*** Begin section ***
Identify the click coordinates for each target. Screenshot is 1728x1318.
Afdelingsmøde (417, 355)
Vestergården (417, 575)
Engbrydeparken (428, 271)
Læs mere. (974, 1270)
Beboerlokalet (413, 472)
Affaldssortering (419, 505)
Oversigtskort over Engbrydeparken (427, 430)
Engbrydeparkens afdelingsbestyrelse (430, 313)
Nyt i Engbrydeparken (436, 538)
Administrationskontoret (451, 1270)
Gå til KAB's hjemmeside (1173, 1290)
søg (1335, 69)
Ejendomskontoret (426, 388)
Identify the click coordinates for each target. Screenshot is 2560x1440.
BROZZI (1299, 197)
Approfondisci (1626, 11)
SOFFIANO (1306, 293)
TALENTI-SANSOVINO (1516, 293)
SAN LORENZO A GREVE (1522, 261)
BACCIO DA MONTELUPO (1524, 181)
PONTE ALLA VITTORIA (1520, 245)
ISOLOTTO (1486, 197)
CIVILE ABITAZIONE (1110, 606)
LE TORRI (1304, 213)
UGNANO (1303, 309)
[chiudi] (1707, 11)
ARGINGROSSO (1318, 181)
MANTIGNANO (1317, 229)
*** End section ***
EXERCISE OBJECTIVE:
What you return should be the lines from the beginning of the records through the one that contains "[chiudi] (1707, 11)", repeated exactly and with no additions.

ANSWER TO THIS TASK:
Identify the click coordinates for each target. Screenshot is 1728x1318.
Afdelingsmøde (417, 355)
Vestergården (417, 575)
Engbrydeparken (428, 271)
Læs mere. (974, 1270)
Beboerlokalet (413, 472)
Affaldssortering (419, 505)
Oversigtskort over Engbrydeparken (427, 430)
Engbrydeparkens afdelingsbestyrelse (430, 313)
Nyt i Engbrydeparken (436, 538)
Administrationskontoret (451, 1270)
Gå til KAB's hjemmeside (1173, 1290)
søg (1335, 69)
Ejendomskontoret (426, 388)
Identify the click coordinates for each target. Screenshot is 2560x1440.
BROZZI (1299, 197)
Approfondisci (1626, 11)
SOFFIANO (1306, 293)
TALENTI-SANSOVINO (1516, 293)
SAN LORENZO A GREVE (1522, 261)
BACCIO DA MONTELUPO (1524, 181)
PONTE ALLA VITTORIA (1520, 245)
ISOLOTTO (1486, 197)
CIVILE ABITAZIONE (1110, 606)
LE TORRI (1304, 213)
UGNANO (1303, 309)
[chiudi] (1707, 11)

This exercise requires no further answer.